»»
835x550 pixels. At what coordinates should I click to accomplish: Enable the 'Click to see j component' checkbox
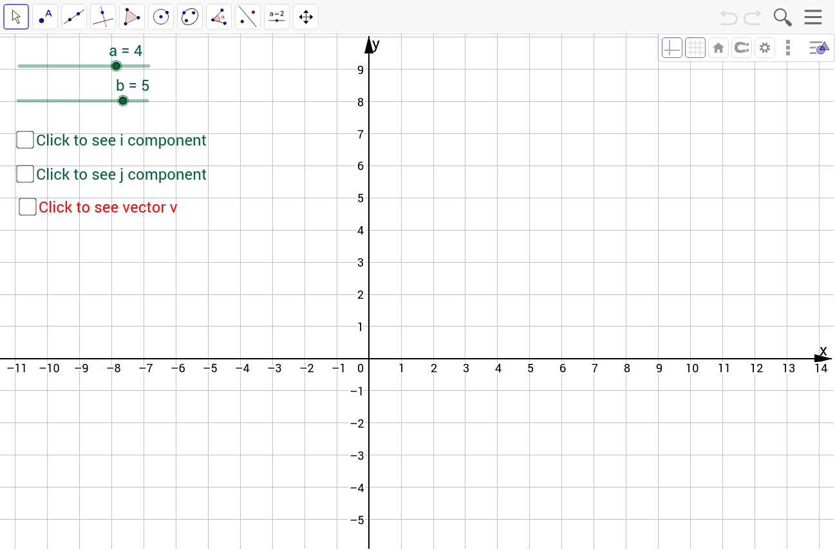pyautogui.click(x=24, y=173)
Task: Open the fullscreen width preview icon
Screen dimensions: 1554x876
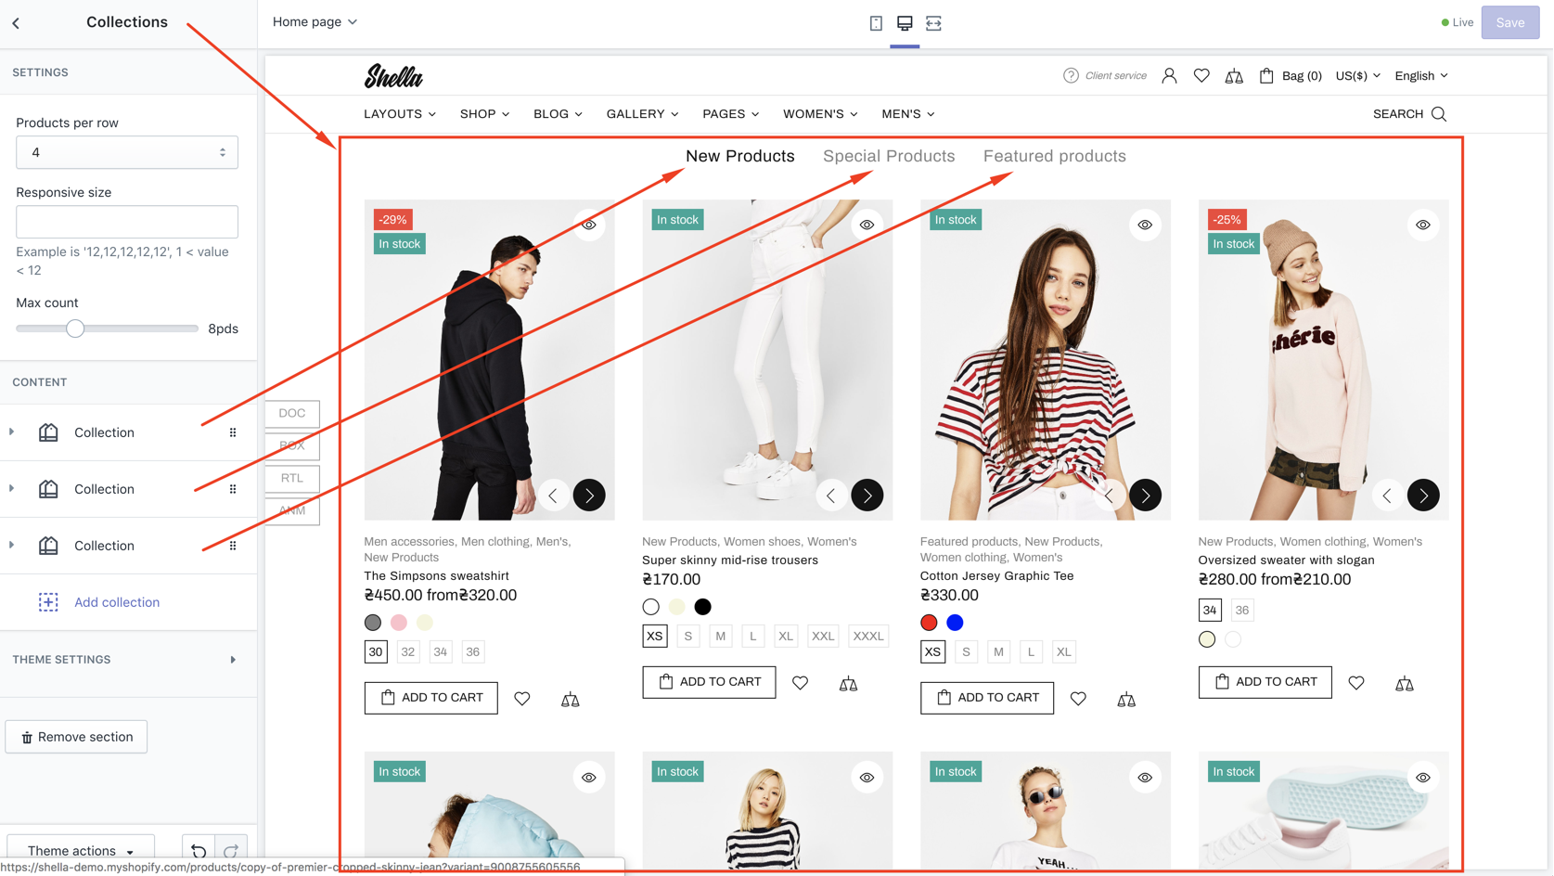Action: tap(933, 23)
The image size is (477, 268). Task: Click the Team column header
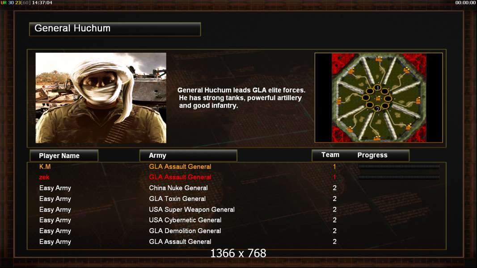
««
* [Directive]: Convert the material above into a JSON array of strings, with one string per line and no blank lines. Leave the pictures out.

* [Written answer]:
[
  "835x550 pixels. At what coordinates should I click to accomplish: Enable the 'Click to see j component' checkbox",
  "pyautogui.click(x=24, y=173)",
  "Task: Open the fullscreen width preview icon",
  "Screen dimensions: 1554x876",
  "Action: tap(933, 23)",
  "The image size is (477, 268). Task: Click the Team column header"
]